Pessoas, zumbis, casas e plantações, tudo se transformava em cinzas diante dos meus olhos.
E eu corria, e corria, e corria, de um lado pro outro, sem nunca chegar a tempo de salvar ninguém. As chamas nunca chegavam a mim, mas tudo o que eu queria era queimar também.
No meio de toda a confusão, eu ouvi vozes conhecidas gritando por mim. Virei o rosto devagar, com tanto medo do que veria que mal conseguia me mover, mas a cena era ainda pior do que qualquer coisa que eu fosse capaz de imaginar.
-Clarisse! Por favor, nos ajude! Por favor! - Carl, Paul, meus pais e Kalel suplicaram em coro, de joelhos em frente a um grande monstro feito de fumaça.
Eu fiz tudo o que podia para chegar até eles, chorando e implorando aos berros para que eles fossem poupados, para que eu fosse destroçada em seus lugares, mas minhas preces nunca foram atendidas. O monstro de fumaça gargalhou, debochando do meu desespero, e então os engoliu um a um. Até que não me restasse mais nada...
Em dado momento, sem mais forças, eu tropecei em algo no caminho. Meu corpo desamparado foi ao chão com força, meus olhos se fechando inconscientemente com o impacto.
Quando abri novamente os olhos, o cenário havia mudado bruscamente. Só restava a fumaça e uma fina areia escura que cobria o chão, o horizonte vazio parecia irreal.
Um tremor violento, porém, fez meus ossos doerem com a realização de que a areia fina no chão não era apenas areia. Cinzas. Eram as cinzas de cada pessoa que havia morrido naquela noite, na noite em que os Salvadores atacaram o Reino. As cinzas de cada pessoa que eu conduzi pessoalmente à morte.
Um grito estrangulado saiu sem aviso dos meus lábios, ecoando pelo silêncio mórbido daquele lugar. Eu tentei levantar, mas minhas pernas afundaram no chão arenoso. Sem escapatória, eu fui engolida até que não pudesse mais respirar ou me mover. Engolida pela minha própria culpa...
XXX
Meus olhos se abriram de repente no momento em que a areia finalmente me sufocou, e por reflexo eu saltei para o lado como se tivesse recebido uma descarga elétrica. Tonta e com a visão embaçada, puxei o ar com força algumas vezes, como se meus pulmões não estivessem funcionando como deveriam. Com a escuridão no comodo, eu sequer sabia onde estava, meu corpo inteiro doía e tremia como se eu tivesse sido espancada por horas e uma sensação horrível de enjôo se apoderou de mim ao sentir um cheiro podre invadir minhas narinas.
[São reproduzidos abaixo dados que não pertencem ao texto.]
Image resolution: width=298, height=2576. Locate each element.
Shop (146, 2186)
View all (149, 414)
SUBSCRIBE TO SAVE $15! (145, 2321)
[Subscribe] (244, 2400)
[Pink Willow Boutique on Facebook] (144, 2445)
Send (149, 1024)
Com a pouca força que me restava, tateei o cós da calça em busca de meu revólver, mas não encontrei o revólver e nem mesmo minha calça no lugar correto. Meus dedos subiram um pouco e estranhei ao encontrar um tecido estranho amarrado em volta de meu abdômen, mas compreendi sua existência quando ao tentar me mover, uma pontada excruciante de dor tomou conta de uma região específica em minha barriga.
Não pude conter um grunhido de dor com a sensação e amoleci no chão novamente, estremecendo quando uma rajada cortante de frio entrou por uma fresta entre o cobertor e a minha pele. Longos minutos se passaram até que eu fosse capaz de assimilar toda a situação, todo o dia anterior era um mero borrão em minha mente, apenas cenas esparsas restaram em minhas lembranças.
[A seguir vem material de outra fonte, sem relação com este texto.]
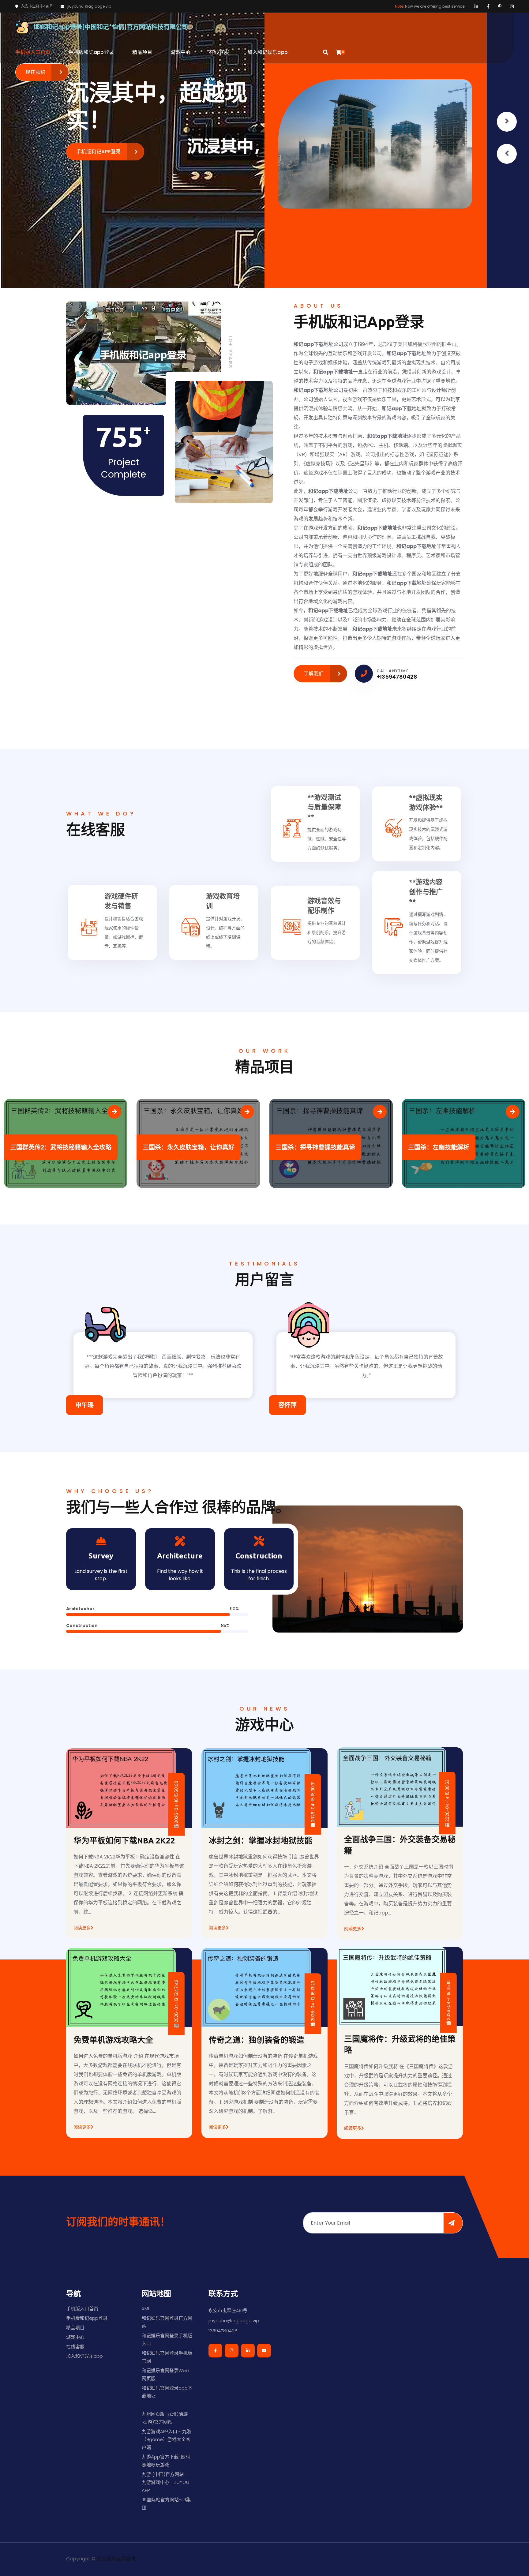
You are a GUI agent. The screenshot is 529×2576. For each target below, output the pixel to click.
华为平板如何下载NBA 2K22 (124, 1840)
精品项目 (142, 52)
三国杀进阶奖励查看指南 (441, 1147)
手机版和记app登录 (91, 52)
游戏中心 (181, 52)
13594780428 (223, 2330)
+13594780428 (397, 677)
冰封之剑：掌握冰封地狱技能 (260, 1840)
Eu não tinha ideia de como tínhamos sobrevivido aos ferimentos e o frio, mas me lembrava vagamente de Carl me desejando feliz aniversário, pouco antes de desmaiar. Quando pude entender o que estava acontecendo, imediatamente entrei em pânico com o estado de Carl na noite anterior. Levei alguns segundos procurando a lanterna pelo chão empoeirado com a angústia espremendo meus pulmões, e então finalmente pude ver o rosto do garoto, que além de estar ainda mais pálido que o normal, estava imóvel.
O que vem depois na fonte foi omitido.